In the city
by Raez Dupon
I woke up early this morning and gave my sister, brother-in-law and Matt a lift to the airport. It was quite a nice drive in the dark, we shared some funny comments about dad and the kid and we managed to forget about nostalgia and homesickness all along the way. At least, we did not talk about it — only when we could see the city lights my sister whispered: “I don’t want to leave.” But she did. They did, only half an hour later.
I wove them good-bye, got in the car again and thought about where to go. I should have attended classes today, I definitely should do my best to get in that dull mood again, but I guess I was way too sleepy for that, and today was Thursday after all. I suppose I’ll be back there next Monday morning if nothing goes wrong. So I headed myself to my sister’s flat in the city but before that I checked some of the CDs in the car — inside one of the cases there was a €20 banknote I had totally forgotten about. It must have been ages since the last time I listened to The Jam, I guess. I got home, watched a wonderful film I truly encourage you to see and overslept until three. There was nothing in the fridge -my sister’s place is now empty- and I had started to feel hungry, so I grabbed my wallet and the keys and decided to hit the streets. Once there, I thought a little bit starving wouldn’t do me bad after the whole Christmas excess so, instead of filling my face with cakes I took a walk to the city centre. I had been wanting to browse around the bookshops for quite a long time — stars aligned: money and time at my disposal. I went past the Notthingam-Prisa pub, which reminded me of you. Such a ridiculous name, isn’t it? Almost as bad as that of the Bar Celona, five minutes away from home.
In the city there’s a thousand things I wanna say to you. It is true: I will never feel myself part of this place, no matter for how long I walk around these streets, or wander. But that doesn’t necessarily mean I don’t like them. She is a strange one to me, though I feel home when I’m close to the sea. I enjoy taking glimpses of the people’s faces, the clothes they wear, the way they move and react to the environment: they look different, they dress different, they walk different, they react different, they are different and for years I’ve been indifferent to all this, as if I knew I wouldn’t be staying for long, but it’s been more than a decade since I came here for the first time. I’m thinking of a change soon, rather soonish: Madrid, maybe? Barcelona? No matter where I’ll go, I’ll be scared to death, for I know myself and I know cities are nothing but monsters. Terrible, merciless creatures. They will gnash their teeth in rage at me, they will devour me dry, they will spit me back to where I belong. Would London treat me kind? Suddenly, I saw Concepción walking towards me. What the dickens?
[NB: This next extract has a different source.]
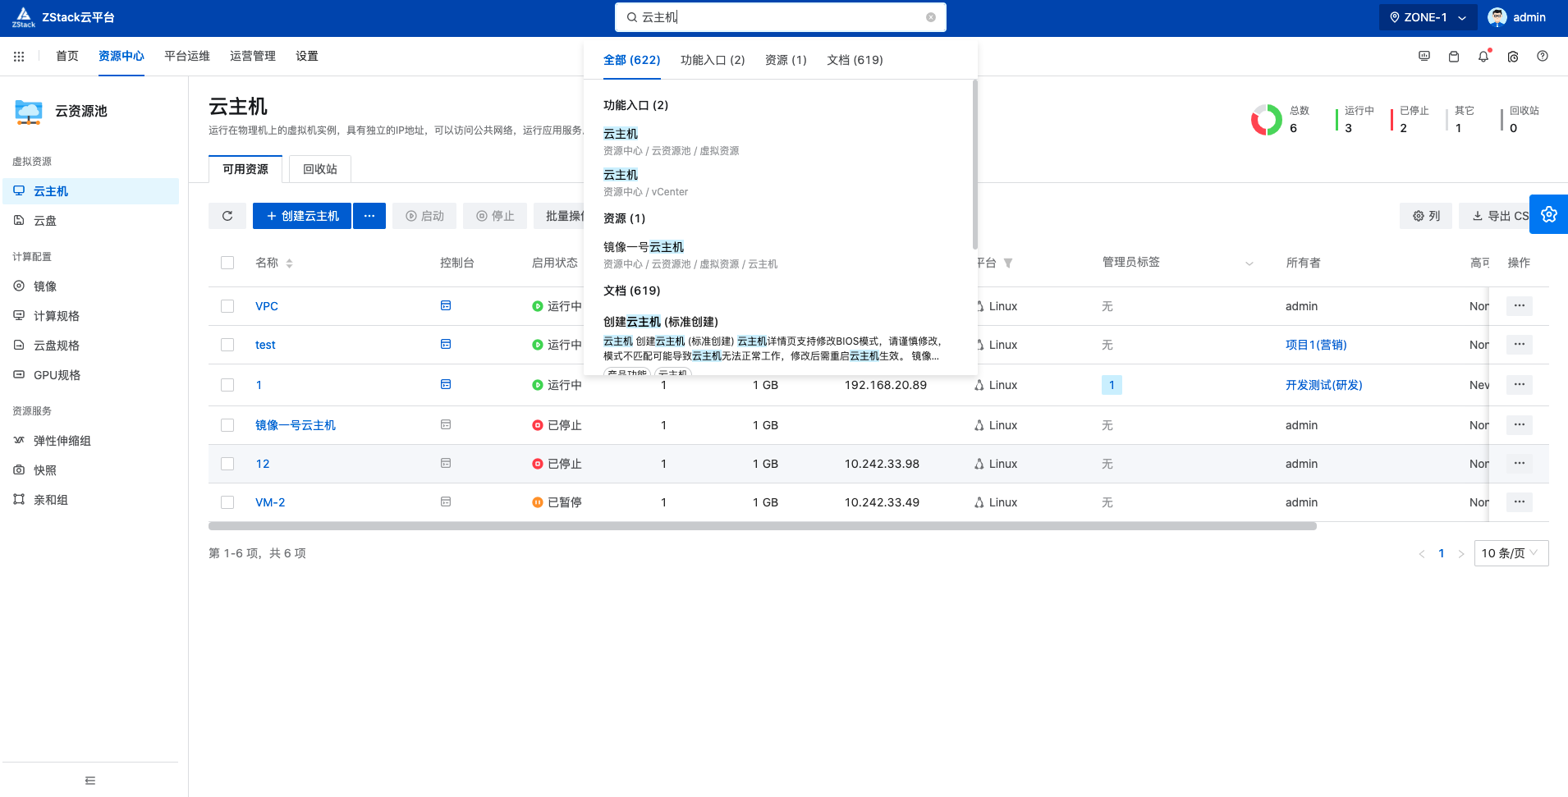The height and width of the screenshot is (797, 1568).
Task: Switch to the 文档 (619) results tab
Action: click(x=855, y=60)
Concepción is one of my professors at uni. She teaches a subject I should not miss by any means, but I have not seen her in two months. Now it was too late to pretend I wasn’t there, I was not myself. Too late for regrets? It has happened to me before. When I was a teenage, my father thought it would be a great idea to make me attend some German classes. “German is the language of the future” he would say after he got drunk with a detective from Hamburg who gave him some good advice and a pin with an Interpol banner on it. So I wasn’t old enough for English, but was already prepared for German declension. I was a true pioneer. Fifteen years later I don’t remember a damn thing of it. So ein Mist. I used to skip classes and spend the afternoon at a park nearby, until one day I met Katherine, the German teacher, a blonde woman as tall as I am and with the look of a Wagner’s goddess, at an alley around the corner. Shivering, I only managed to say: “I was looking for you.” Of course you weren’t, Víctor. It’s been months since the last time she saw you around. Are you dumb? My meeting with Concepción went slightly different. I was shivering as well, but this time I tried hard not to embarrass myself. I just said hello and wished her a happy new year. She smiled at me and continued her way down. I was so nervous I didn’t even realize I had walked past the bookshop, so once I noticed I made my way back, went into the shop and finally ordered Jenn Díaz’s Mujer sin hijo. Great expectations. I also thought I should try to write in English from time to time. How about once every week? If Concepción gets to read this blog some day, my damned soul and curriculum might still be saved.
I took the bus to where my car was parked. On it, two men discussed about women. One of them seemed to be kind of a womanizer. You might have a big dick, the other said. There was a girl by my side. On her face you could read You are a big dick. I smiled. I got out of the bus, bought myself a chocolate cannoli at a bakery, got in the car and headed my way home. In twenty minutes time, I too had left the city, which rested further and further behind.